▸ **Instructions to follow**
Go line by line through the entries below and count those containing the string "track"; give only the count.

Data extracted from a collection:
----------------

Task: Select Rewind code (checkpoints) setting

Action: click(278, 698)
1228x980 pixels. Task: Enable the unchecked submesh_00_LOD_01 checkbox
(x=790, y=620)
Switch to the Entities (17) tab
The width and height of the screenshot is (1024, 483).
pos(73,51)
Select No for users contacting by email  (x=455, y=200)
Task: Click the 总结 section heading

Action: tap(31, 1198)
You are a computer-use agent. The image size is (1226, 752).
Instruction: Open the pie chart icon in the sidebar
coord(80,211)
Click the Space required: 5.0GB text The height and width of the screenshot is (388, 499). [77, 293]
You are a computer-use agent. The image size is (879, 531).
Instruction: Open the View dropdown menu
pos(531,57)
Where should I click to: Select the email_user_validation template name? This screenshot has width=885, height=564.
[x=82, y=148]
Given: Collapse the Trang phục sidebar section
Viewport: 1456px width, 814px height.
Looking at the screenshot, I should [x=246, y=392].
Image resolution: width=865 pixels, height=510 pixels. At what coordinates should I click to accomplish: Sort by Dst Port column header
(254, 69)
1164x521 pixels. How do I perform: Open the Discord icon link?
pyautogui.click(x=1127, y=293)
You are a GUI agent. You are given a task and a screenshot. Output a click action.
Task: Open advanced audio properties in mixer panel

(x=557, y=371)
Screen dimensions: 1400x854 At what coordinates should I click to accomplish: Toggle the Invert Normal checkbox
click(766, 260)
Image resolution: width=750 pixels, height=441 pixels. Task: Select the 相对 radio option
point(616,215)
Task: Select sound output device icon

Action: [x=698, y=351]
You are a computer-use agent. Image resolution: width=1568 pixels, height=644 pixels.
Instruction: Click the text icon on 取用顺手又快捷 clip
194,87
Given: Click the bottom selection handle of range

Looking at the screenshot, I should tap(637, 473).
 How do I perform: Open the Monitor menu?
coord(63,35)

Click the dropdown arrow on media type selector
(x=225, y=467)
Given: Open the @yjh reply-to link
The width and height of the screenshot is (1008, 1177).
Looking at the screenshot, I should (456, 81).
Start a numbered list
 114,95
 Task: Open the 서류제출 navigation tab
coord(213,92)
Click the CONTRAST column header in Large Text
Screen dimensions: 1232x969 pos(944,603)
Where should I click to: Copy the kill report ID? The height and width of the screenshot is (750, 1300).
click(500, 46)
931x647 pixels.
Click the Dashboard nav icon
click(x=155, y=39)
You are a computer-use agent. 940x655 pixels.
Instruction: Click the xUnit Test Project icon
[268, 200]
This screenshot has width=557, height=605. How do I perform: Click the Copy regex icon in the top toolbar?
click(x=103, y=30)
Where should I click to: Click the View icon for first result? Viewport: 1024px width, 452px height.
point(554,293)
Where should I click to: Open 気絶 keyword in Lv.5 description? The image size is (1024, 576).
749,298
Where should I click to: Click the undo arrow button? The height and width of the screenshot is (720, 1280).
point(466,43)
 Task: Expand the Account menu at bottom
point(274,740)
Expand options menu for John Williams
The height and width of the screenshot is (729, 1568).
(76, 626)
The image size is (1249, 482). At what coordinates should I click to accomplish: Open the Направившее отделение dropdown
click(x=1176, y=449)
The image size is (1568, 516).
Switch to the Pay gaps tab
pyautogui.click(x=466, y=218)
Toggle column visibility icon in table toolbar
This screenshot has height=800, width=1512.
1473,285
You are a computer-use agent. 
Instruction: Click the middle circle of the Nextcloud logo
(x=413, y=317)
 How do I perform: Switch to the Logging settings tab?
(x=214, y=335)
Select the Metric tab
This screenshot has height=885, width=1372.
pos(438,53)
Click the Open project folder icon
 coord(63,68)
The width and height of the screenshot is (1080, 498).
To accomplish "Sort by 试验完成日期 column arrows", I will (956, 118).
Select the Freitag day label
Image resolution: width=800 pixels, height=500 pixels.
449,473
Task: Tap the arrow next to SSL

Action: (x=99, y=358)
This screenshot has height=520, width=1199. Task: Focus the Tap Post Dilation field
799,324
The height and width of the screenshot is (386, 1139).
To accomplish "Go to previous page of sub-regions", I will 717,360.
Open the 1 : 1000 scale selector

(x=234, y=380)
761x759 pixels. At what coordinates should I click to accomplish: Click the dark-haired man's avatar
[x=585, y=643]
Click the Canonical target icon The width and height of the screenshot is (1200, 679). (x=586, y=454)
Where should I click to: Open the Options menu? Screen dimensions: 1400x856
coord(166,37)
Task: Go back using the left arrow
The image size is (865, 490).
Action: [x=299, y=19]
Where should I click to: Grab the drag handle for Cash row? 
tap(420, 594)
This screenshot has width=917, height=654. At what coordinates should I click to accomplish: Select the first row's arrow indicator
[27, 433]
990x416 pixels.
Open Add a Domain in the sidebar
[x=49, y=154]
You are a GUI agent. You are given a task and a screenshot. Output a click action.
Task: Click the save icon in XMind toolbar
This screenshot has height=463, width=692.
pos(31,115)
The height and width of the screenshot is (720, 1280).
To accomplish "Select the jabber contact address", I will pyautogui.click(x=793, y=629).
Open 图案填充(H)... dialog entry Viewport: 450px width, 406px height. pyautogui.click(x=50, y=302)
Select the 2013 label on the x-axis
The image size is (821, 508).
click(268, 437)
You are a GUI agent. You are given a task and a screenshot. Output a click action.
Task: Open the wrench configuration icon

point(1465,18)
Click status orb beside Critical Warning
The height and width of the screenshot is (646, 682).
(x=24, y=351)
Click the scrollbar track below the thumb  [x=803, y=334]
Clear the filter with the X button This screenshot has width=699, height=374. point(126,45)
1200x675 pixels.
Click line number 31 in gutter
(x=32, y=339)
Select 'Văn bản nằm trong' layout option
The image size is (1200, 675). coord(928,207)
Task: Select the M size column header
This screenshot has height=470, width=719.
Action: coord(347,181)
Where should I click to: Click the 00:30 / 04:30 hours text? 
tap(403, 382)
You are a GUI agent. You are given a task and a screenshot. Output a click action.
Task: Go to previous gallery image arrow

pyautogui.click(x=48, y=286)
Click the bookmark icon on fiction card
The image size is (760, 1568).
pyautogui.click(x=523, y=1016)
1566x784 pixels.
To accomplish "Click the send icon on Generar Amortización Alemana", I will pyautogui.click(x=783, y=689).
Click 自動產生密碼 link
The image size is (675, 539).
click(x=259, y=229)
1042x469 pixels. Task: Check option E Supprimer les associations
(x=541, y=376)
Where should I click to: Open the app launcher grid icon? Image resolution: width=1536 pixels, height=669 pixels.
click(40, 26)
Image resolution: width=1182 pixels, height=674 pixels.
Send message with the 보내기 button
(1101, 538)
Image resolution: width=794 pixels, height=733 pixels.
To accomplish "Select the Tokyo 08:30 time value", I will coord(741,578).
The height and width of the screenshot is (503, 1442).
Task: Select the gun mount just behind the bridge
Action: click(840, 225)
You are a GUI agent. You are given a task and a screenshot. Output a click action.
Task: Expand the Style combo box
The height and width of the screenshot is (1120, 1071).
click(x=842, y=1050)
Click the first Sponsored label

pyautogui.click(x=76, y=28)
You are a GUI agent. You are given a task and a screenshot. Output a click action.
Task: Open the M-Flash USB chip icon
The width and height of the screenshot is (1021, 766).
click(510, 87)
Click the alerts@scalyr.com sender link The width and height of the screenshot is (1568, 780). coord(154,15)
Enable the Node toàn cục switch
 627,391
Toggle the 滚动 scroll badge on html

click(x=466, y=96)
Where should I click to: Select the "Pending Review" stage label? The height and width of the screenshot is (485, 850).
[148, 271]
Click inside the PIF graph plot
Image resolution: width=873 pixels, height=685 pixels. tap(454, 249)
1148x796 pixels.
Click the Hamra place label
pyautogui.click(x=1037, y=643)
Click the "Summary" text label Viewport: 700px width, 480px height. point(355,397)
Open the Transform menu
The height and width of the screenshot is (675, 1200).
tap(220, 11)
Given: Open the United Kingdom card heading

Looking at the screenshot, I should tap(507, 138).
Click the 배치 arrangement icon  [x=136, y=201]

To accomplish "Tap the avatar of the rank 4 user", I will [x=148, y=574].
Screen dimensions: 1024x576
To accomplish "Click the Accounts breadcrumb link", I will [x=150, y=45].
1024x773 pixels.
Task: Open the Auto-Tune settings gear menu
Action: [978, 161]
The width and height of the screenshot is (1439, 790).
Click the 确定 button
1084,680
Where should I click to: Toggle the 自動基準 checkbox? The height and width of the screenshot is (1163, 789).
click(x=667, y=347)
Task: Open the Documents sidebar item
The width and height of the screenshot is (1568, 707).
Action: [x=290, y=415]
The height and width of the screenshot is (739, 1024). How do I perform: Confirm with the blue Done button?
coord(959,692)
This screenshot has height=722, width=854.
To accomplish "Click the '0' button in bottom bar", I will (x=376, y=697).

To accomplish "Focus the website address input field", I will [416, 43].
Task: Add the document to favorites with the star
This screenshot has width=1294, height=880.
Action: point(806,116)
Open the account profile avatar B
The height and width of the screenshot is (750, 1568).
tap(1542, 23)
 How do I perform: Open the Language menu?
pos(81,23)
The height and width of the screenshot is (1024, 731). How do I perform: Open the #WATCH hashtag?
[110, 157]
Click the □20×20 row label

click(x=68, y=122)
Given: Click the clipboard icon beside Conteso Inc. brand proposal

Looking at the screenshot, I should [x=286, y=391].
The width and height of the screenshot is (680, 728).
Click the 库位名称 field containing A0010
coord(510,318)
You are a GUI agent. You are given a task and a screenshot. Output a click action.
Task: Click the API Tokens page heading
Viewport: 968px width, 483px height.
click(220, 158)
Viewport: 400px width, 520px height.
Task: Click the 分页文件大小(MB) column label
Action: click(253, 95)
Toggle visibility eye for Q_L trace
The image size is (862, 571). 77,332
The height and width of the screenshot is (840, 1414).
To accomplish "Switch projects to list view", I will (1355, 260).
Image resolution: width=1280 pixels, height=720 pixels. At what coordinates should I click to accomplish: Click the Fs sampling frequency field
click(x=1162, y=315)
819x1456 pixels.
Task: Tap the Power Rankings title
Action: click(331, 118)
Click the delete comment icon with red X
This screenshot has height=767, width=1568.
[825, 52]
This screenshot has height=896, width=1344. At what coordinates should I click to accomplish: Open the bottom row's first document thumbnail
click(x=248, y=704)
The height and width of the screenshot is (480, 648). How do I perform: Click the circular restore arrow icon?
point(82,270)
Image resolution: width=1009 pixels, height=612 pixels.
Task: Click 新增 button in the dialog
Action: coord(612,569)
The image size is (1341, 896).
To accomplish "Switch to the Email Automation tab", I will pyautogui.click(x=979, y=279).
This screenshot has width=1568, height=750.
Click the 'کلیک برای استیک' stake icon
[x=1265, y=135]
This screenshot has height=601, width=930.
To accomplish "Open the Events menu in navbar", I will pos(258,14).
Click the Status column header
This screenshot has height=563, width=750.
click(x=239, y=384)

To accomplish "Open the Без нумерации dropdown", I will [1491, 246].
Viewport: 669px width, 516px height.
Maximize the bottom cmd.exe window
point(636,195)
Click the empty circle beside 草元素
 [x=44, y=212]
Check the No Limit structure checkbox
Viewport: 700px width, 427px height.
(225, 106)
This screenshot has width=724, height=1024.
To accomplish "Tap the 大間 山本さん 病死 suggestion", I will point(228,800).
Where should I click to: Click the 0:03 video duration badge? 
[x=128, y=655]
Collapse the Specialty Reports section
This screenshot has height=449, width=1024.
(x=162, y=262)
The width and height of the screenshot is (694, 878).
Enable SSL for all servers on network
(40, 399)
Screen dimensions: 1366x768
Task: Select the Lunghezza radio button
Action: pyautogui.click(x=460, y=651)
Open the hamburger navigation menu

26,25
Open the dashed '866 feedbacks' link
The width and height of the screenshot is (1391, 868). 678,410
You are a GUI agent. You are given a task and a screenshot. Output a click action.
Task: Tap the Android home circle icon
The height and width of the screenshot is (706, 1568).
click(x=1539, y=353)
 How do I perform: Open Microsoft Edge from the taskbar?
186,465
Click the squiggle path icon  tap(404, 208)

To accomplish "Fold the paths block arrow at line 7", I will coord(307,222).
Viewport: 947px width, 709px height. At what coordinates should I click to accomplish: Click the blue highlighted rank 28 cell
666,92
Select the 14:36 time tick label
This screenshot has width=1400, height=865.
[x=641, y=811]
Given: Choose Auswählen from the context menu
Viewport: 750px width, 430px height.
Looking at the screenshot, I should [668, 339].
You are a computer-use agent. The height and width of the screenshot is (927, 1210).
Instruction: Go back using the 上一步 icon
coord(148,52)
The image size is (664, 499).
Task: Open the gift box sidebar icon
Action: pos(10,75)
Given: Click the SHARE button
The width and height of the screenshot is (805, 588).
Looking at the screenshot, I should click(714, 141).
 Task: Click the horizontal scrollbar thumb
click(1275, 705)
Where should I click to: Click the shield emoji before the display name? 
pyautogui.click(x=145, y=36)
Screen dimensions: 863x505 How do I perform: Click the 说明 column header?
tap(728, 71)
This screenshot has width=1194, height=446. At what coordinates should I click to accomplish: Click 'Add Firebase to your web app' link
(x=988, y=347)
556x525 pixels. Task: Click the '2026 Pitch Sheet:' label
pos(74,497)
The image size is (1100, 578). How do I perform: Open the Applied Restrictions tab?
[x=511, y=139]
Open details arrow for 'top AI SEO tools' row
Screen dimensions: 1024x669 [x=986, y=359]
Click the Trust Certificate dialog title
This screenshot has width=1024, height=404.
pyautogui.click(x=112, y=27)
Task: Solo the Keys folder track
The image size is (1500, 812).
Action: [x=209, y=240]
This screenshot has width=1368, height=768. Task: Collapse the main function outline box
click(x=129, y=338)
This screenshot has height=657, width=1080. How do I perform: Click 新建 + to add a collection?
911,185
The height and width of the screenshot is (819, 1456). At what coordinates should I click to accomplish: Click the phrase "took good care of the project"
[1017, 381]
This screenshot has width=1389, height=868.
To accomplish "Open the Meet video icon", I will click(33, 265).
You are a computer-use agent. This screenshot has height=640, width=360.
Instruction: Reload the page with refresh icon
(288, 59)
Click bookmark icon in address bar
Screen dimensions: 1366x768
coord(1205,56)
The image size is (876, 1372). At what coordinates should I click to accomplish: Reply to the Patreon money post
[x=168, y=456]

----------------

▸ **Response to this exercise**
2